Studio album by The Human Instinct
- Released: 1969
- Recorded: Astor Studios, Auckland
- Genre: Acid rock, psychedelic rock, blues-rock, hard rock
- Length: 36:50
- Label: Marble Arch
- Producer: Guy Morris

The Human Instinct chronology
|  | Burning Up Years (1969) | Stoned Guitar (1970) |

= Burning Up Years =

Burning Up Years is the debut album by New Zealand blues-rock band The Human Instinct.
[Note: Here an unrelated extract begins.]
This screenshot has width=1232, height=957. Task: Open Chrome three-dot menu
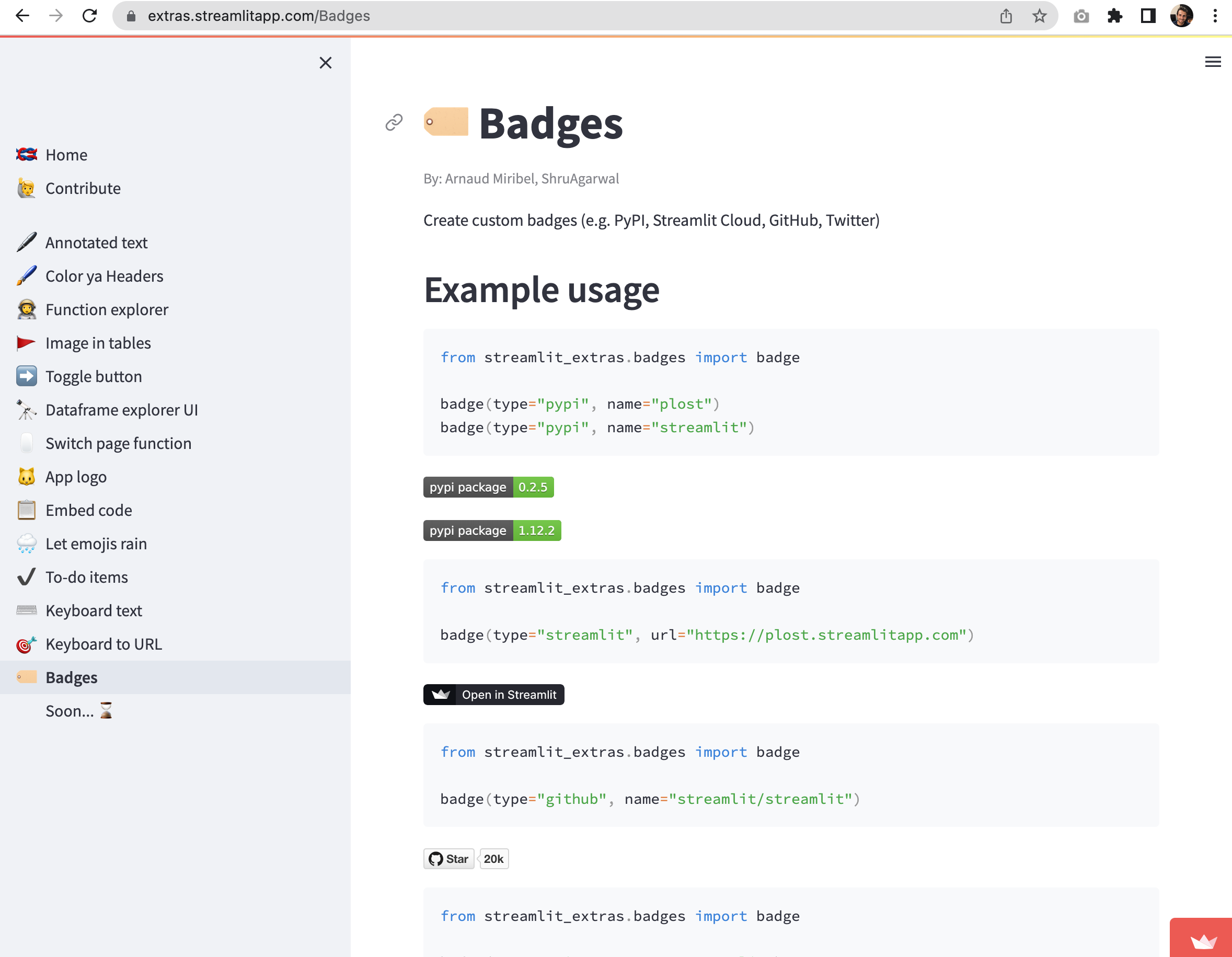coord(1215,16)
It was released in 1969 and reissued on CD by Ascension Records in 2001.

The album's title track is a cover of a 1969 song by Birmingham progressive rock trio Hard Meat, whose original version was the B-side of their cover of The Beatles' "Rain".

"Blues News", "Fall Down", and "Ashes and Matches" were covers of unreleased demos recorded by New Zealand guitarist Doug Jerebine under his stage name, Jesse Harper. (Jerebine's original versions were belatedly released in the 1990s.)

Other cover versions on the album were The Kinks' "You Really Got Me", Neil Young's "Everybody Knows This is Nowhere" (listed as "I Think I'll Go Back Home" and miscredited in the liner notes to Jesse Harper), and Ashton, Gardner & Dyke's "Maiden Voyage", misattributed to Maurice Greer.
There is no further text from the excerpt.